» **Supplied records**:
========================
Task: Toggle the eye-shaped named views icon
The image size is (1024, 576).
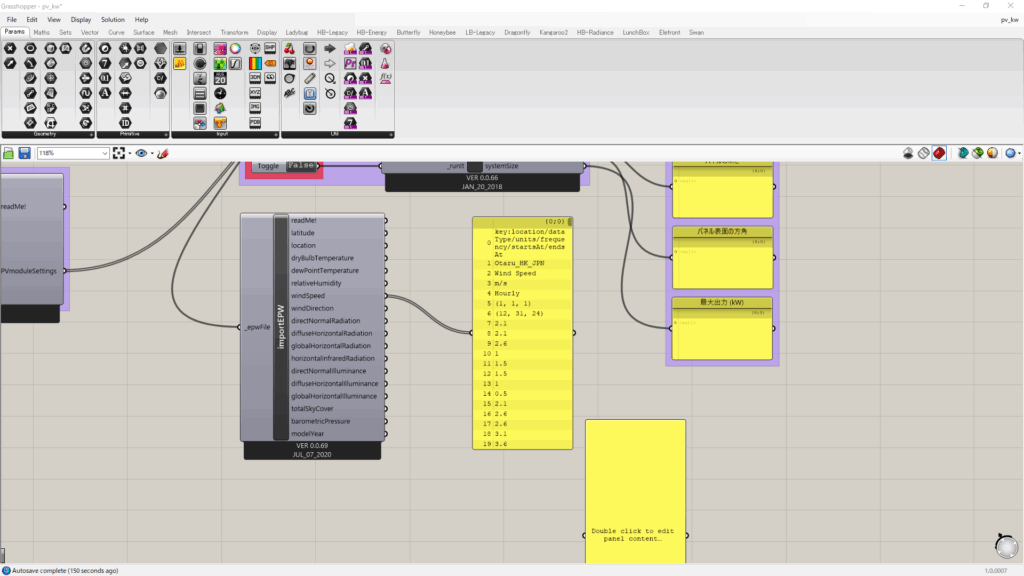Action: [143, 153]
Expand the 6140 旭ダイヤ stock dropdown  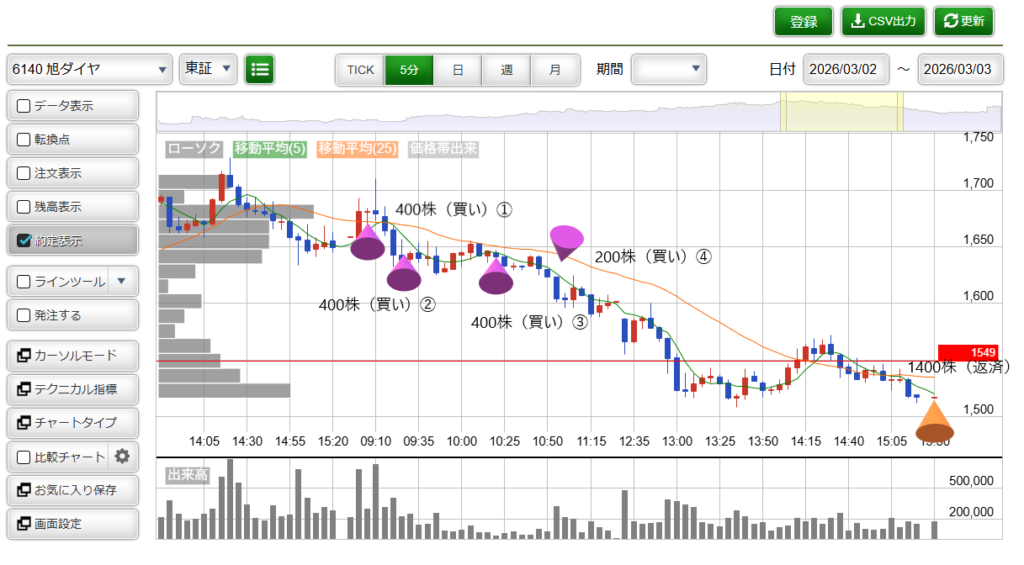90,70
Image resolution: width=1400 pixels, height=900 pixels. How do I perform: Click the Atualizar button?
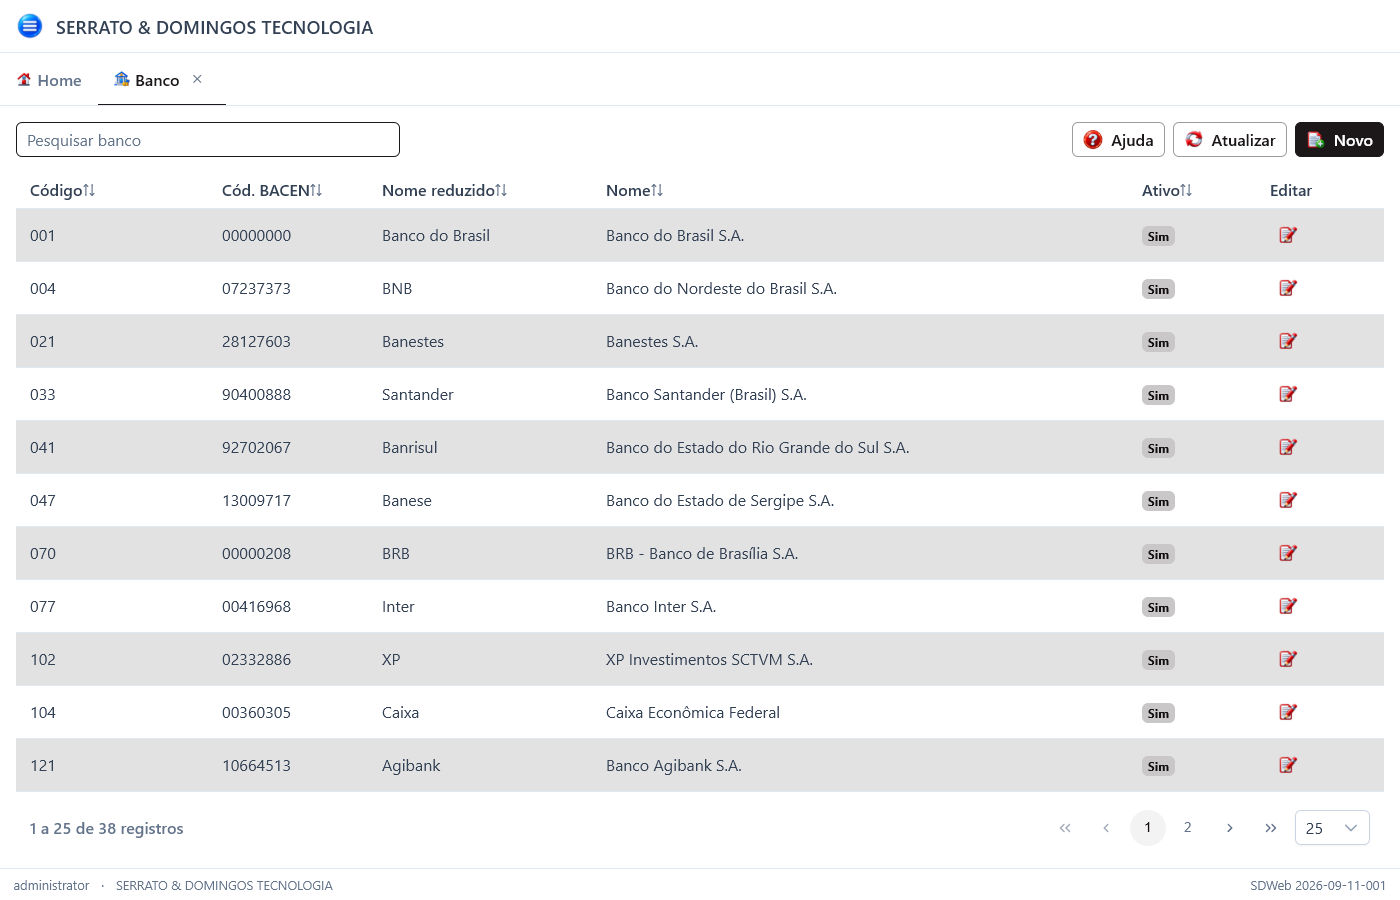(1230, 140)
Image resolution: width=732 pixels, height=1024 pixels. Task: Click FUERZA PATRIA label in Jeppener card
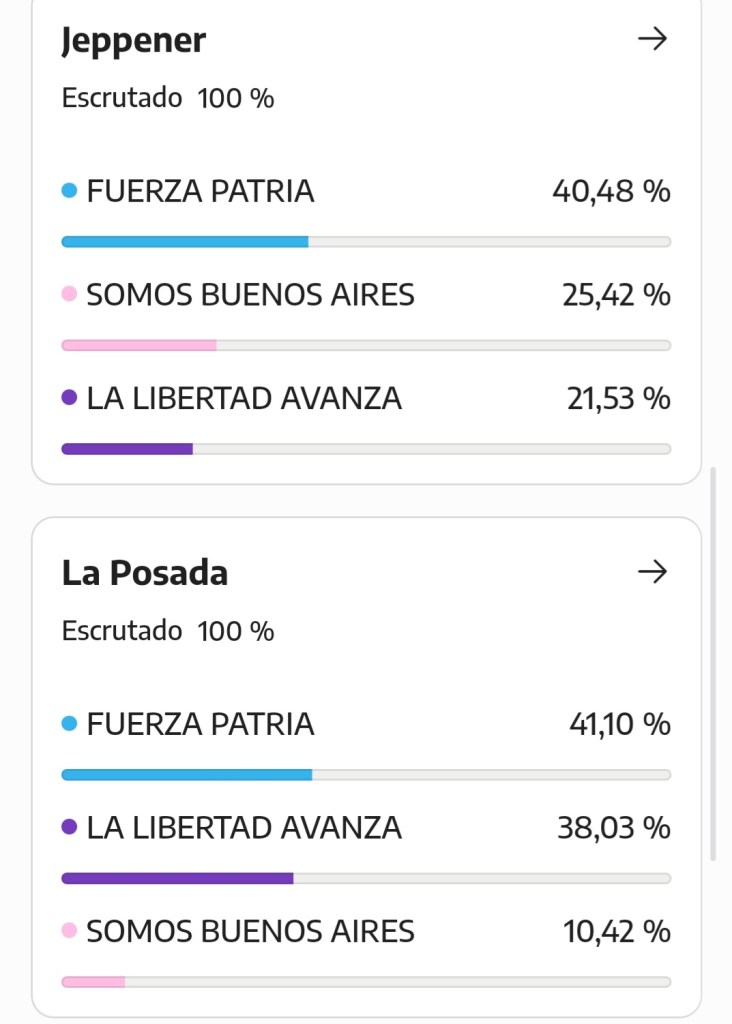200,191
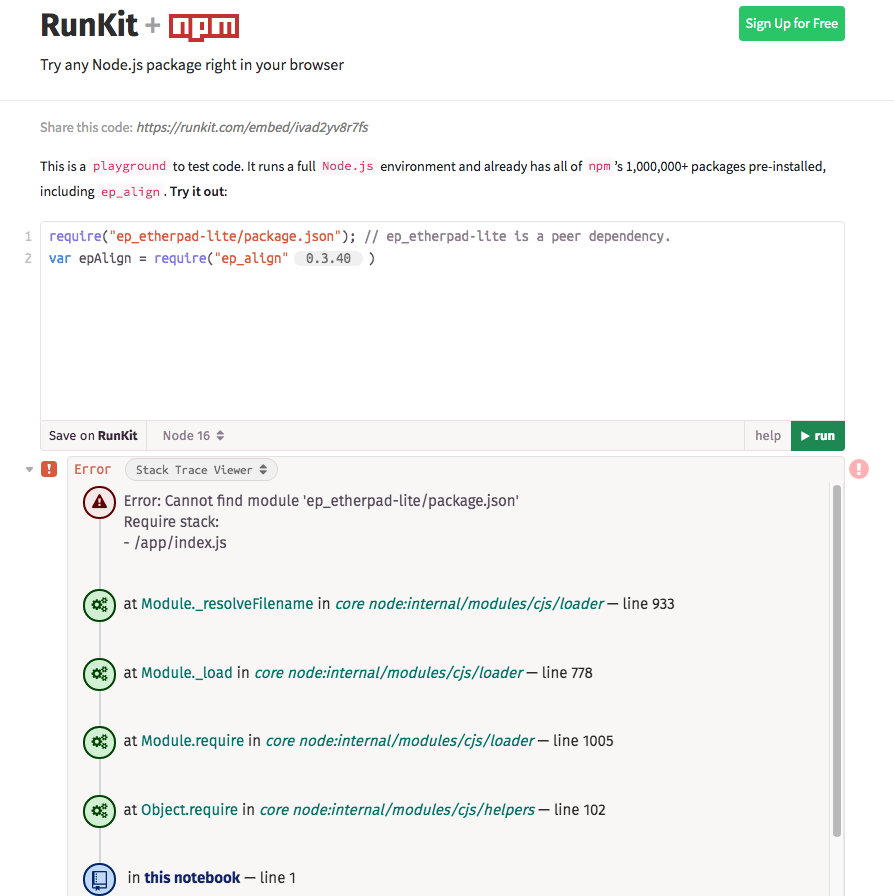Click the Sign Up for Free button
Viewport: 894px width, 896px height.
[791, 23]
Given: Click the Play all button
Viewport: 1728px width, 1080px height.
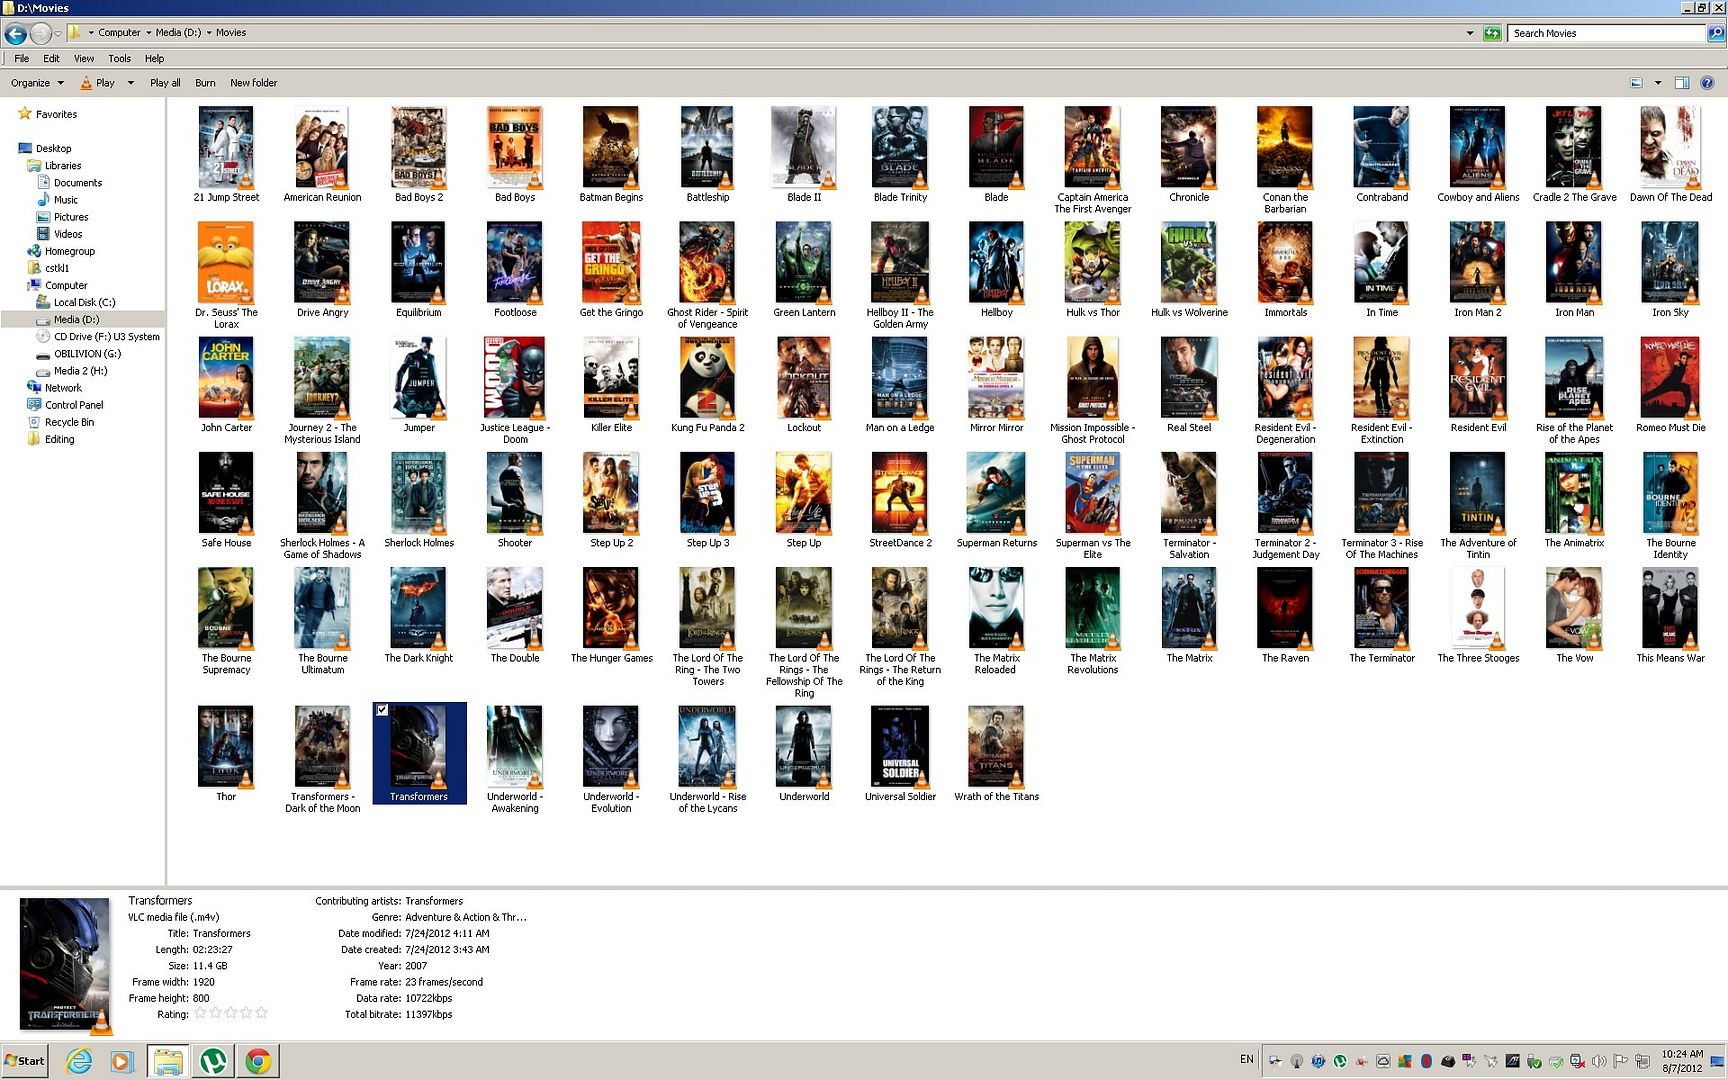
========================
Take the line with "Image resolution: width=732" and every line after it through the end of the data, and write only them out exactly, leaving out the pictures.

Image resolution: width=732 pixels, height=1024 pixels. Task: Click FUERZA PATRIA label in Jeppener card
200,191
Click the Sign Up for Free button
Viewport: 894px width, 896px height.
[791, 23]
Given: Click the Play all button
Viewport: 1728px width, 1080px height.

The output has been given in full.